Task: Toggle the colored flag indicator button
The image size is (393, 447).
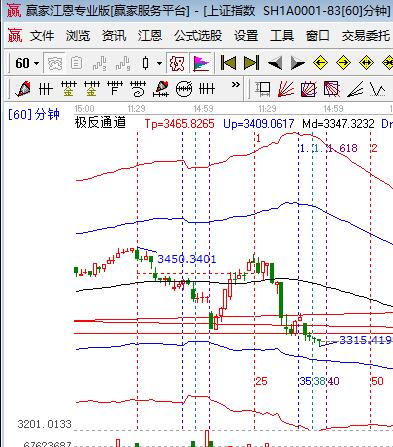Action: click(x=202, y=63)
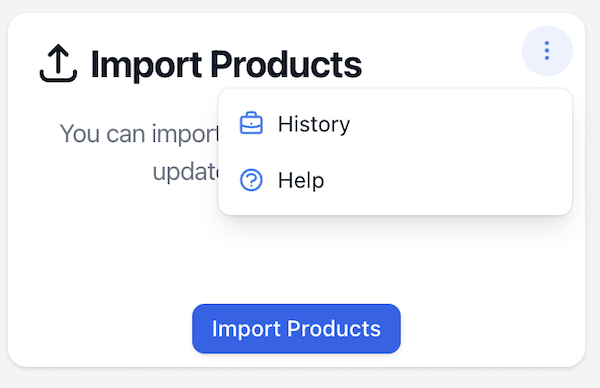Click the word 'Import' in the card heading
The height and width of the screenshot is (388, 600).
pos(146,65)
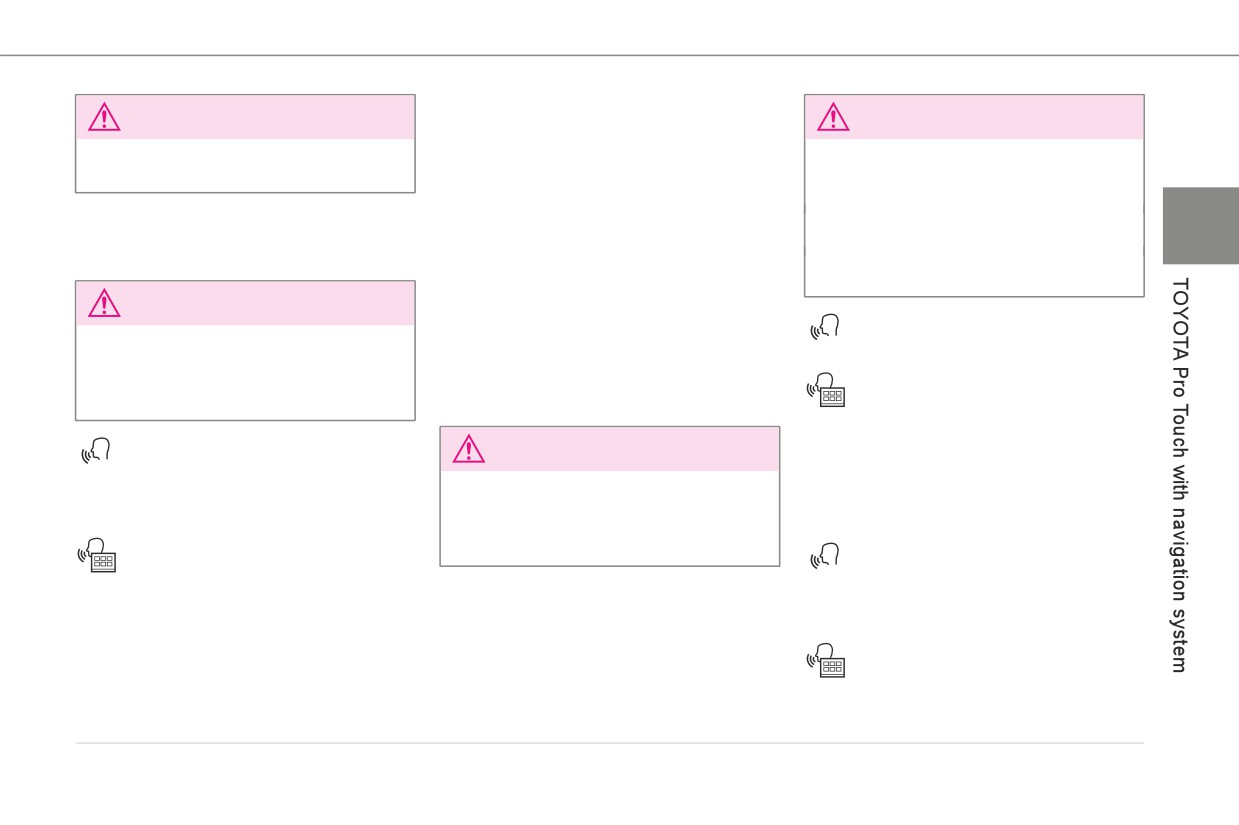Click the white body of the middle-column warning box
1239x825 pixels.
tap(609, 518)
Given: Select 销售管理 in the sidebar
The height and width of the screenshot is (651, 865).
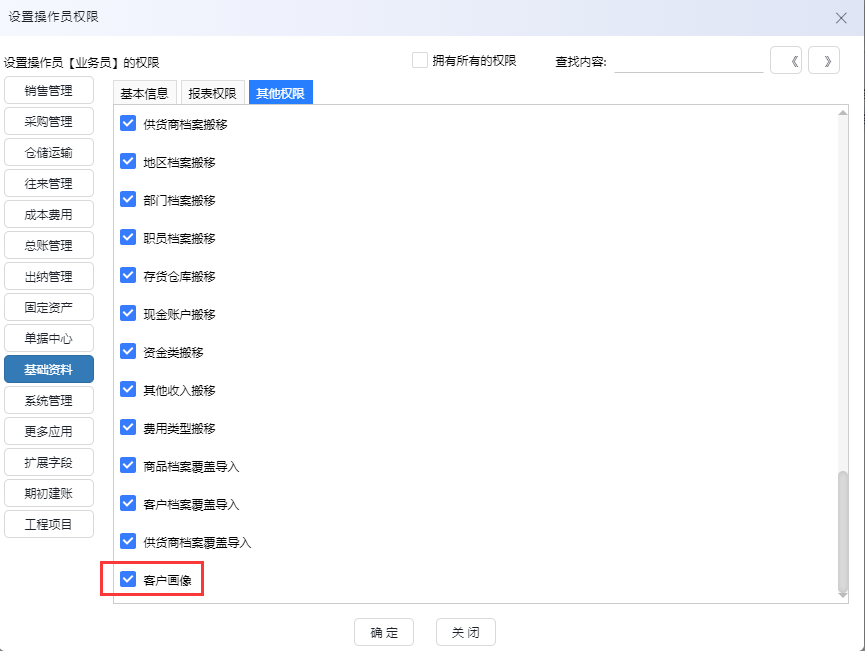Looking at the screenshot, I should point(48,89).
----
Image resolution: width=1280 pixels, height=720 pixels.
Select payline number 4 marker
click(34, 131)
----
▶ EXERCISE AIM: Reproduce the listing above only between the lines holding "Task: Toggle the" and "Given: Select 销售管理 in the sidebar", inclusive. Every line must match exactly, and pictures are dropped.

▶ TASK RESULT:
Task: Toggle the colored flag indicator button
The image size is (393, 447).
Action: click(x=202, y=63)
Click the word 'Import' in the card heading
The height and width of the screenshot is (388, 600).
pos(146,65)
Click the white body of the middle-column warning box
1239x825 pixels.
tap(609, 518)
Given: Select 销售管理 in the sidebar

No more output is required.